The speeches last night were interesting. Obama gave a pretty good preview of a convention speech. Long on both rhetoric and detail, it was, in fact, too long. However, it did serve to answer a lot of his critics. I love some of his policies, hate others. I'll start with the negative. His position on NAFTA and other trade deals is narrow and naive. Narrow because he doesn't understand the full economic consequences of withdrawing from NAFTA and naive because he doesn't seem to understand just how difficult such a withdrawal would be. I love his education policies. He came out against standardized testing which is huge. He also has a great proposal for funding post-secondary education. He wants to tie $4,000 in funding for every student to community involvement. It is a great idea. I would love to see it implemented in Canada. I was amazed at the number of young black men at his rally in Houston. Young black male Americans are notorious for being politically uninvolved. If young blacks come out and vote on March 4th, Obama will win Texas and Ohio.

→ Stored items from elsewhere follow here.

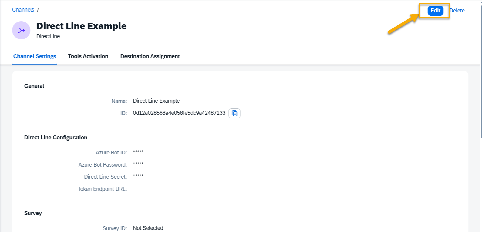
Task: Open the Destination Assignment tab
Action: pos(150,56)
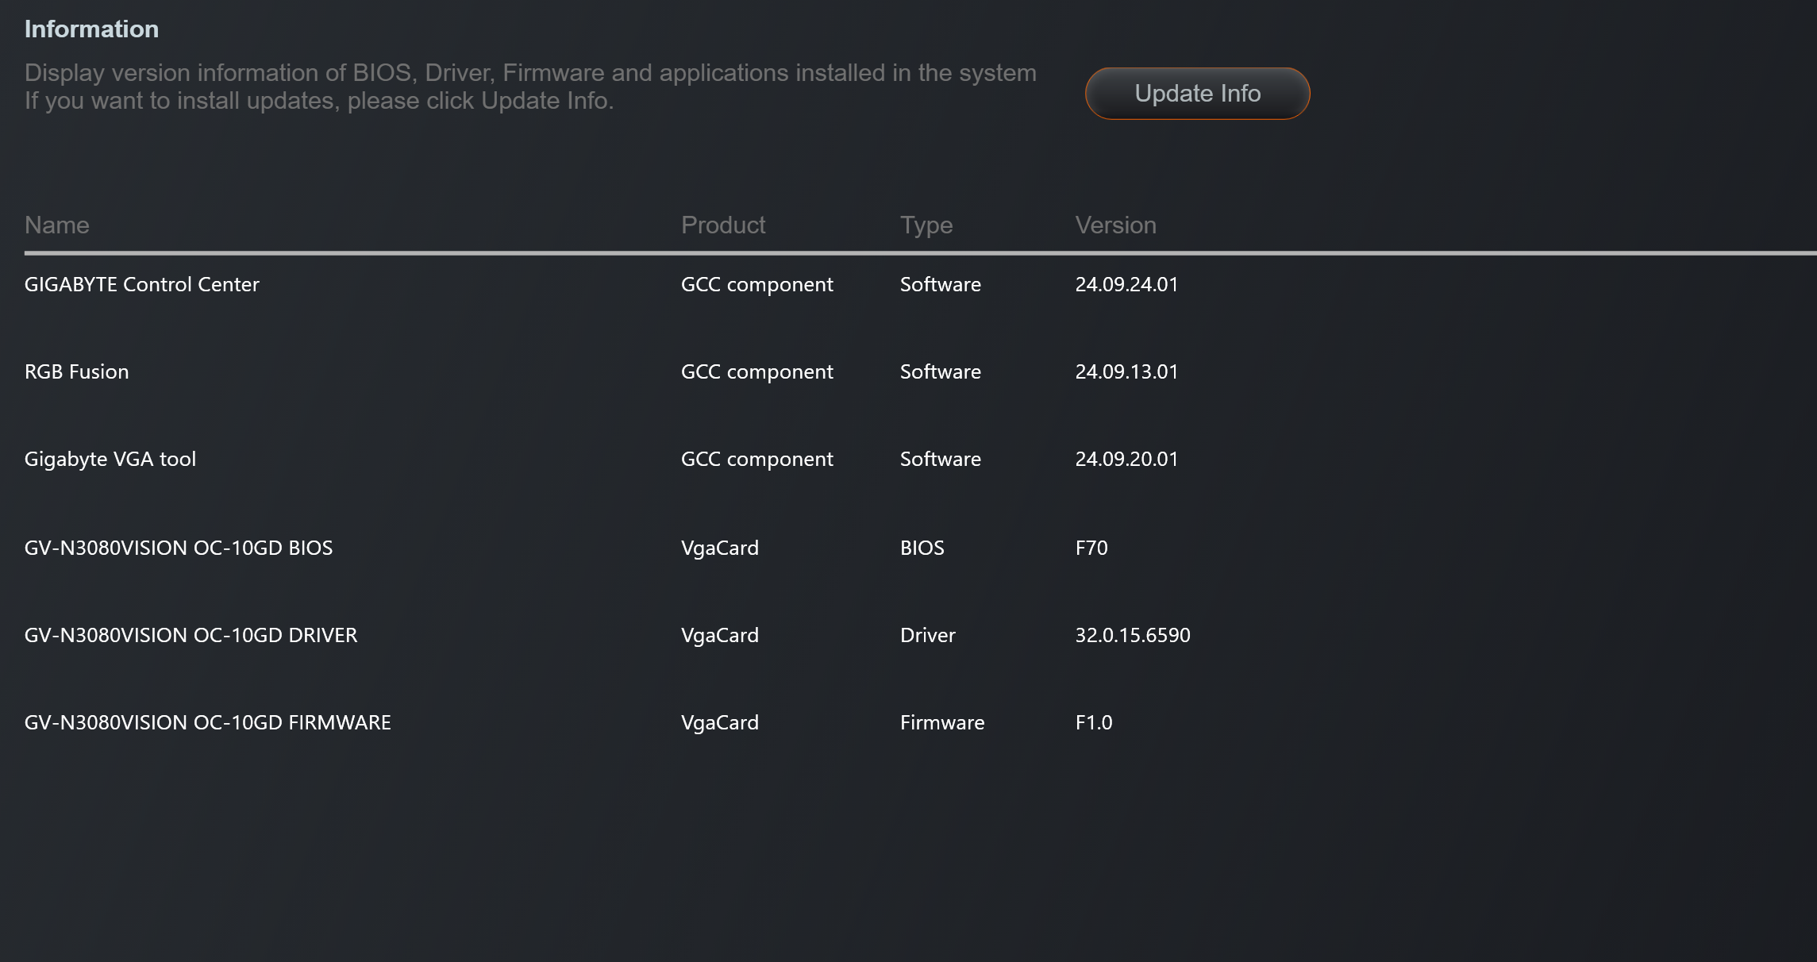1817x962 pixels.
Task: Click the Type column header
Action: (926, 225)
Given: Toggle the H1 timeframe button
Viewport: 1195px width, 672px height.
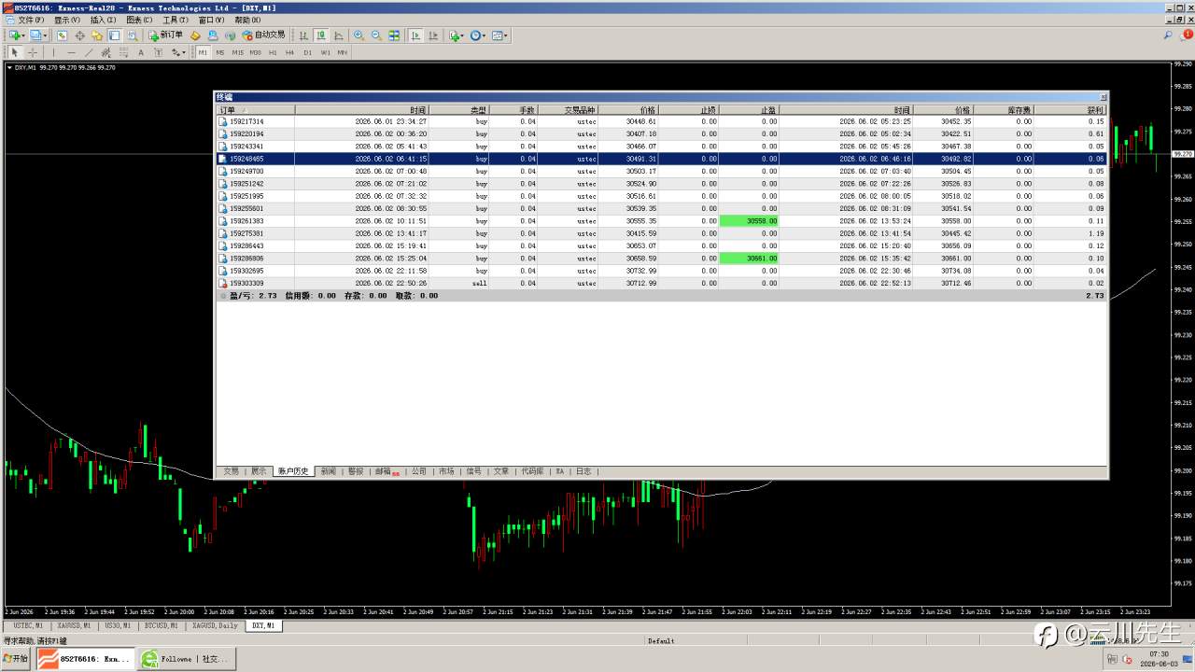Looking at the screenshot, I should (273, 52).
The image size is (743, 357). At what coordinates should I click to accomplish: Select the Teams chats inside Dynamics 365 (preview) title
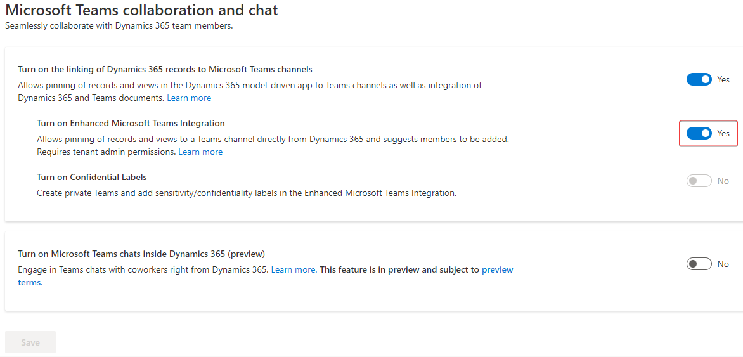point(141,253)
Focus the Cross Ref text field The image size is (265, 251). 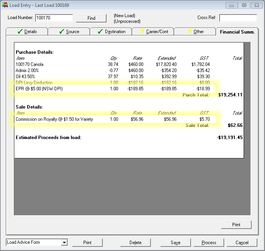(238, 18)
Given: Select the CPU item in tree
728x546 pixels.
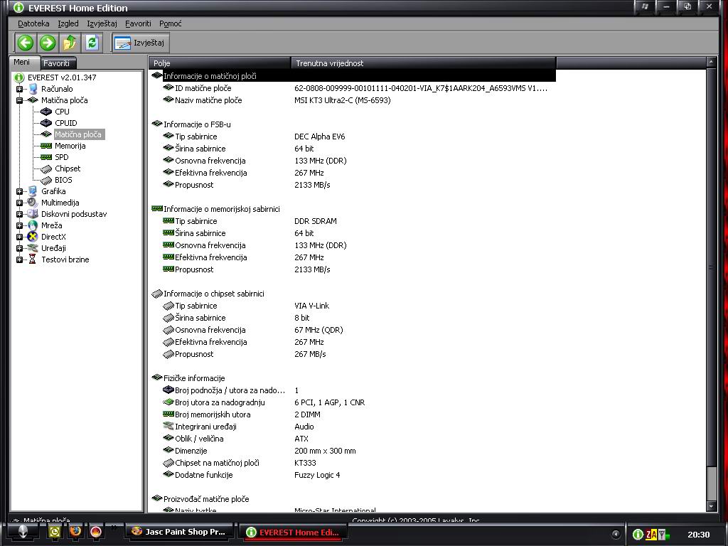Looking at the screenshot, I should click(x=62, y=112).
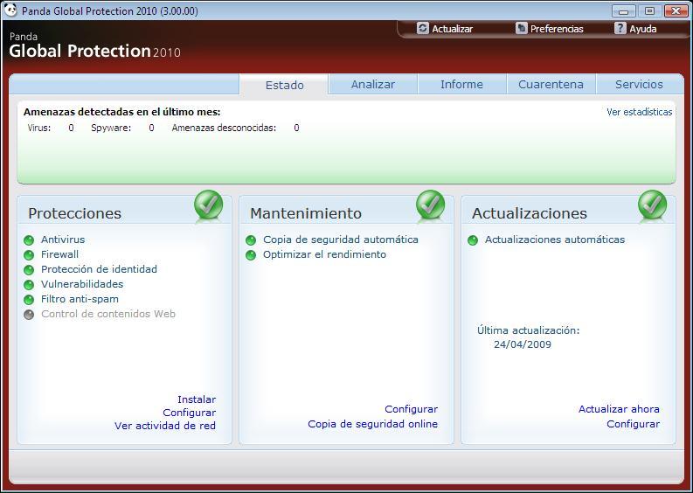Viewport: 693px width, 493px height.
Task: Click the Preferencias icon in header
Action: 522,29
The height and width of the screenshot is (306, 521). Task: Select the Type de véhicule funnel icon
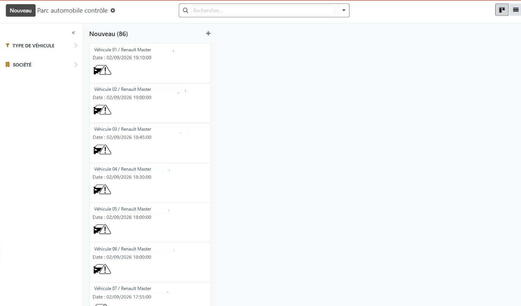8,46
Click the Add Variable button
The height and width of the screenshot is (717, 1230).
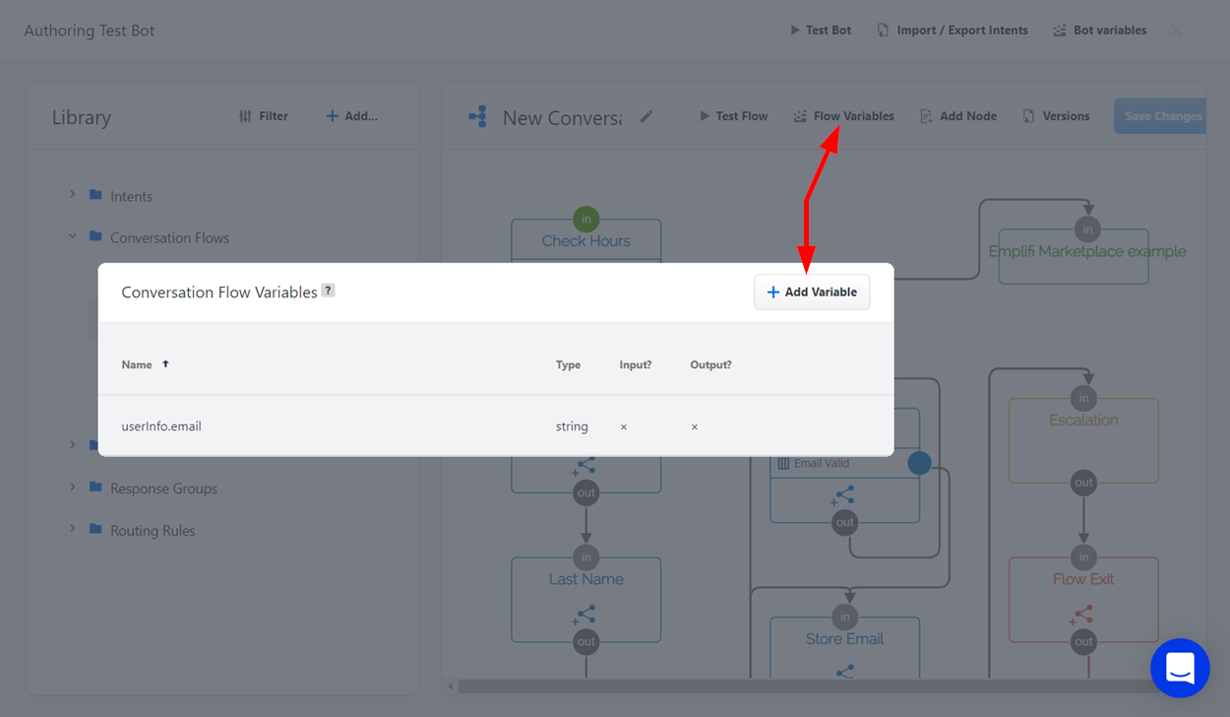[x=812, y=293]
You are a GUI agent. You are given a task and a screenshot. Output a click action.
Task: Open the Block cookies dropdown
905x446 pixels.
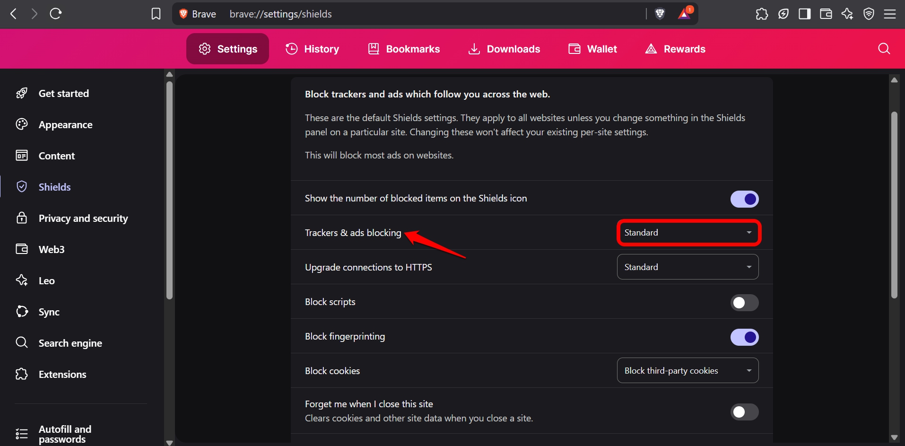click(x=687, y=371)
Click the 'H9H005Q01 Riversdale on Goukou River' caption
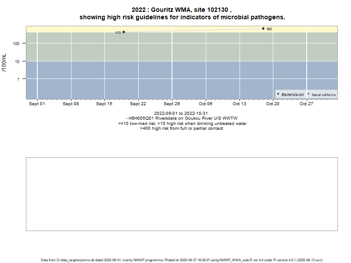Viewport: 351px width, 263px height. [182, 118]
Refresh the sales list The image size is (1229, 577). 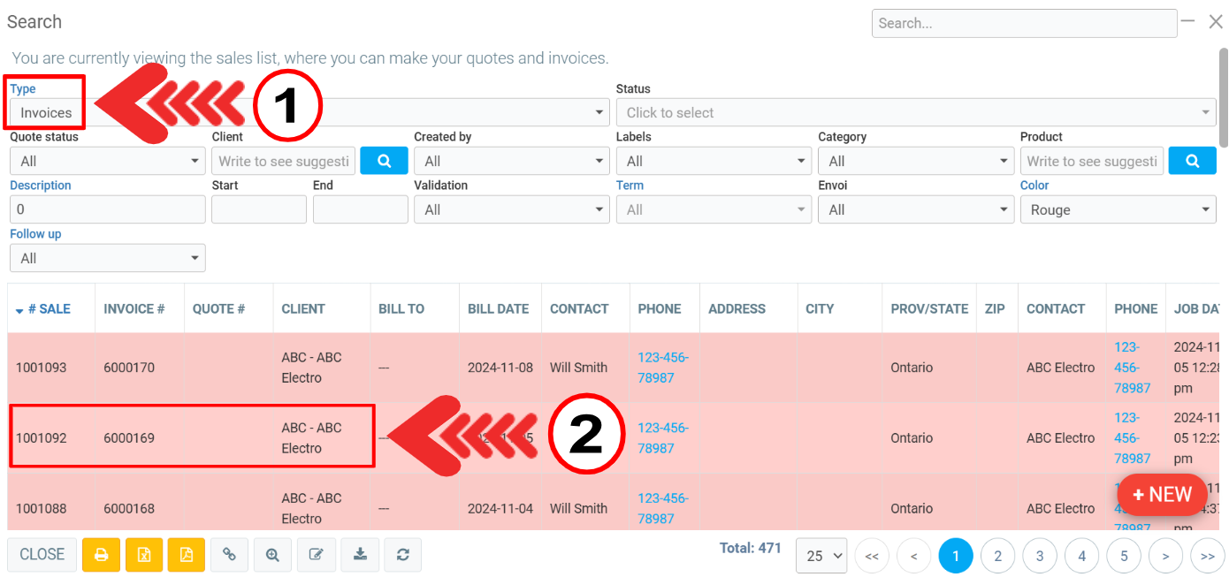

Clinton's speech was perhaps the best indication of how far she has fallen. The speech was a direct appeal to the core of the traditional Democratic base. I was surprised she didn't break out into rousing rendition of 'Solidarity Forever' or some other union hymn at the end. Clinton is no longer even thinking about the general election. If she was, she wouldn't be wrapping herself in the rhetoric of big labour. Big labour is about as popular as big business in the United States. The only people who still have time for it are the members of the Democratic party.

McCain delivered the speech he's going to be giving until November assuming Obama wins the nomination. It is all about experience versus change. He's calling Obama naive and inexperienced (okay, not directly but through strong implications). I'm not sure that this strategy will be successful. There is an old article by a Canadian political scientist named Gad Horowitz. He is describing the differences in the political culture in the United States and Canada. He argues that America is a nation of one ideology, liberalism. Canada has both liberalism and conservatism which then allowed for the infiltration of socialism. However, Canada is not at issue here. McCain's speech is classic 19th century conservatism in a lot of ways. Campaigning against hope and the future in the United States is kind of like campaigning against hockey in Canada. You are going to be in for a rough ride. I would not be surprised if McCain ditches the conservative rhetoric and goes more to the issues in the future. Because, that dog won't hunt.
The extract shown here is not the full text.